From the earliest days of the Church, the faithful have brought gifts to Sunday Eucharist. These gifts, presented during an “offertory” procession, included not only the bread and wine used in the Mass, but also a variety of other items for the support of the poor and the clergy. These items might be money, but often they were food and clothing and other material goods. Eventually, giving
monetary gifts for the support of the Church community became the usual practice. (We still do this, of course.)
In addition to supporting the Church by placing money in the collection basket at the offertory of the Mass, persons sometimes paid an additional sum of money directly to the priest in exchange for his promise to remember the donor’s intentions at Mass. These payments were called “stipends.” In times past when the clergy did not receive adequate compensation from the local bishop, priests often became dependent on these stipends for their livelihood.
Understandably, many in the Church were uncomfortable with this practice. It seemed as if one was purchasing the priest’s prayer. Also, as an inducement to potential donors, persons were sometimes led to believe that, by giving the priest a Mass stipend, the donor would obtain some special spiritual benefit that was not available to others.

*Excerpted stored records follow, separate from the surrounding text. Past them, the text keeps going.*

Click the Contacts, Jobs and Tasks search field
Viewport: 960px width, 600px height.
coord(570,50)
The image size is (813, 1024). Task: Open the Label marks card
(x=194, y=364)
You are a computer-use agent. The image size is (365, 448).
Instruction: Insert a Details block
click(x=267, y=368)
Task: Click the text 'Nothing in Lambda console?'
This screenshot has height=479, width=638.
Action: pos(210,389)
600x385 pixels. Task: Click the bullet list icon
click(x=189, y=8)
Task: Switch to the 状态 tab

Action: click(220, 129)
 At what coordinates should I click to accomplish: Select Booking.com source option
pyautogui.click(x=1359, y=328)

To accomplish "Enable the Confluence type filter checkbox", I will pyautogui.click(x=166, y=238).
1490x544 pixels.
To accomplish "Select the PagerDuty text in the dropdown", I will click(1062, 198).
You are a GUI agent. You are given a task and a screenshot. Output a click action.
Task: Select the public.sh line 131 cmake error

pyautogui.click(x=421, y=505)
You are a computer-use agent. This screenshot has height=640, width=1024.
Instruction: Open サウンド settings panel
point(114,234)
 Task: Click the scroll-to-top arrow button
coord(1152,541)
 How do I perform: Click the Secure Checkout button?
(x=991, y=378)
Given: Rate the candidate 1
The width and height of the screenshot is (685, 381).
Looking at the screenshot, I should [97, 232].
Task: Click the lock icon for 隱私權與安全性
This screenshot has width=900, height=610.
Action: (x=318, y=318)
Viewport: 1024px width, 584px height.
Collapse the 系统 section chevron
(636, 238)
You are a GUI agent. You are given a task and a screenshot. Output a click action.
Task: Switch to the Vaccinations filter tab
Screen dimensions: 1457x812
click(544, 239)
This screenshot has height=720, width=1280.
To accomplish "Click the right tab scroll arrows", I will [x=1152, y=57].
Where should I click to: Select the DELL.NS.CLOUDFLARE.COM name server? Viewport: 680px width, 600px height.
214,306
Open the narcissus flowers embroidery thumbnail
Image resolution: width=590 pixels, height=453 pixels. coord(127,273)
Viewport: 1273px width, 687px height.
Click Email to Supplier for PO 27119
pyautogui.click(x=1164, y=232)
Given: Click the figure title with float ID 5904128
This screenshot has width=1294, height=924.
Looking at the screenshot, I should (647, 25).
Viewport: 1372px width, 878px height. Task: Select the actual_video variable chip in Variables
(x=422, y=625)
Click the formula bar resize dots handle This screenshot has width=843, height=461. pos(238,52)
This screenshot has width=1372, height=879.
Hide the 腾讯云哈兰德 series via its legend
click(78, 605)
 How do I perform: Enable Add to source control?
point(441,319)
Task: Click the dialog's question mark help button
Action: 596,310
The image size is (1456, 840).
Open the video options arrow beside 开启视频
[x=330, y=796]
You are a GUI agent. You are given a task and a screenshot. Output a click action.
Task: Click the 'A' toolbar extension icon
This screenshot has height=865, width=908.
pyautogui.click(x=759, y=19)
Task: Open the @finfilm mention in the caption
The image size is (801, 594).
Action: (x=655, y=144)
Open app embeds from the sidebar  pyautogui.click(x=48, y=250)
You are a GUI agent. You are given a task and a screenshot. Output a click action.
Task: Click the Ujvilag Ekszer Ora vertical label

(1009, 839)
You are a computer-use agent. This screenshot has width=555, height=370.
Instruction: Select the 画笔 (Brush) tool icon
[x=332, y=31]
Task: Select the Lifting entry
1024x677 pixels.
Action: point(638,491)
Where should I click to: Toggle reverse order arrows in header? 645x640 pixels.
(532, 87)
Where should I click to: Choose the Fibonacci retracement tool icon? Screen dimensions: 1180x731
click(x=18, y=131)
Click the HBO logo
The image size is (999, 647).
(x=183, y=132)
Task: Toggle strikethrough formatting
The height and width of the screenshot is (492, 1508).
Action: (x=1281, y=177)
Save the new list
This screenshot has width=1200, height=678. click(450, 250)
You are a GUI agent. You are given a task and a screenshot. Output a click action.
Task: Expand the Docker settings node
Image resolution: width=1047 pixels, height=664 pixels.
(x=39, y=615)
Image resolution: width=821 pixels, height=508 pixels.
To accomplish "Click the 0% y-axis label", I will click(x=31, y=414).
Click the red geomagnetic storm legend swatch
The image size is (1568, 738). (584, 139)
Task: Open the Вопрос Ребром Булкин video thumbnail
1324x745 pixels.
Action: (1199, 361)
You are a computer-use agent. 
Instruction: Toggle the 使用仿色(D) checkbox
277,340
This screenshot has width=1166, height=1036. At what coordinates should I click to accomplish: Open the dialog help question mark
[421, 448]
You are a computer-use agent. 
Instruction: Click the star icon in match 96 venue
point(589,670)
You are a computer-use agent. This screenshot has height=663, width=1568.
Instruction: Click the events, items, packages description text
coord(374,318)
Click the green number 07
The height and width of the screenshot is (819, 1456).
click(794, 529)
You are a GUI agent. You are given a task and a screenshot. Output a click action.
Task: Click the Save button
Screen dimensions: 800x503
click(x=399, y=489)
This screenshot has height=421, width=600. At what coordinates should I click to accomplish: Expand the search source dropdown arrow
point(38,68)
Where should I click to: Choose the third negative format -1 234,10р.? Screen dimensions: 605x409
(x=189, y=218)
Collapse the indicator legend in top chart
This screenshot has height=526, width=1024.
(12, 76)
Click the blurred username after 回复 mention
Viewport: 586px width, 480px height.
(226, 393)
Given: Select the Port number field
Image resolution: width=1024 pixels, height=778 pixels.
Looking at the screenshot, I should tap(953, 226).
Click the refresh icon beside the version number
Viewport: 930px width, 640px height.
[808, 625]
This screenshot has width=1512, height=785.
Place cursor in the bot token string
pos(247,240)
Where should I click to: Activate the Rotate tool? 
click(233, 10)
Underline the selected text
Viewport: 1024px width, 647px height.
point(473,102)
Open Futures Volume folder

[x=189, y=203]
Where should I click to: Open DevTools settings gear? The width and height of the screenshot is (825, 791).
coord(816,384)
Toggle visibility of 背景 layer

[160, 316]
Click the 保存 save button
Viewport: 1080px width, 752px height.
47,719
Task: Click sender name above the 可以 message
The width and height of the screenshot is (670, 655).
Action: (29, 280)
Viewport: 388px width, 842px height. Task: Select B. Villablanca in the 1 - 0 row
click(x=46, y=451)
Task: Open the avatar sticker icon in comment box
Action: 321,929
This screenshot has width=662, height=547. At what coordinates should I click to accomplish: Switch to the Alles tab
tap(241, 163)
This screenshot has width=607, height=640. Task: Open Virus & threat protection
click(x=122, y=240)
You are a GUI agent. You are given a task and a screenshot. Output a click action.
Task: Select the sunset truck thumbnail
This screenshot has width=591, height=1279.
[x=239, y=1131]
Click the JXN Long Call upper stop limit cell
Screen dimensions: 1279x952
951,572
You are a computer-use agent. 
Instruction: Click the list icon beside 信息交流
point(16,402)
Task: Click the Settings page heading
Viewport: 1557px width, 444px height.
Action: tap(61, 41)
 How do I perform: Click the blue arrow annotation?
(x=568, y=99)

Finally, in 1973, in hopes of eliminating these and other misunderstandings, the Church revised the provisions in canon law relating to the practice of paying stipends in return for Mass intentions. See Code of Canon Law, Canons 945 to 958 (1973). Under the new law, it is still permissible and perfectly proper for one to ask a priest to remember a particular intention at Mass, but the priest
may not demand a monetary payment in exchange. No priest’s prayer – certainly not a Mass – is for sale. To be sure, the new law permits one to make a free will offering to the priest, but this is a gift, not a quid pro quo. And if one does freely choose to make such a gift, it is called an “offering,” not a “stipend.”
The new provisions in canon law also make it clear that when one arranges a “special intention” for a Mass, one does not thereby gain some special benefit, or fruit, that is not available to others. Further, the priest is not precluded from remembering other intentions. Indeed, basic Catholic teaching is that every Mass is offered for many intentions. No one – living or dead – is excluded from the community’s prayer at Mass. A careful reading of any of the Eucharistic Prayers confirms this.
At St. Thomas More we go even further than canon law requires in this matter. At STM, we will not accept even a free will offering of money at the time a parishioner requests that the priest remember a loved one or other intention at Mass. We tell the parishioner that Fr. Pat or I will be happy to remember the parishioner’s intention at Mass, and that we will do this gratuitously. We tell the parishioner that, by printing this intention in the parish bulletin, we are asking all parishioners to also pray for this intention. If the parishioner still wishes to make a gift, we tell the parishioner that we are grateful for the gift, and that the parishioner should simply place the gift in the collection basket at Sunday Mass. The gift, when received, will be deposited into the general parish fund, and will not go to Fr. Pat or me.
Confident that you understand the meaning of this practice of arranging for a “special intention” at Mass, we invite you to continue to ask us to remember your loved ones at weekday Masses. The easiest way to do this is to simply call the parish offices and ask the receptionist to add a name to the prayer list. Alternatively, and equally effective, is to mention aloud the name of your loved one during the General Intercessions when the community prays for the sick and the dead.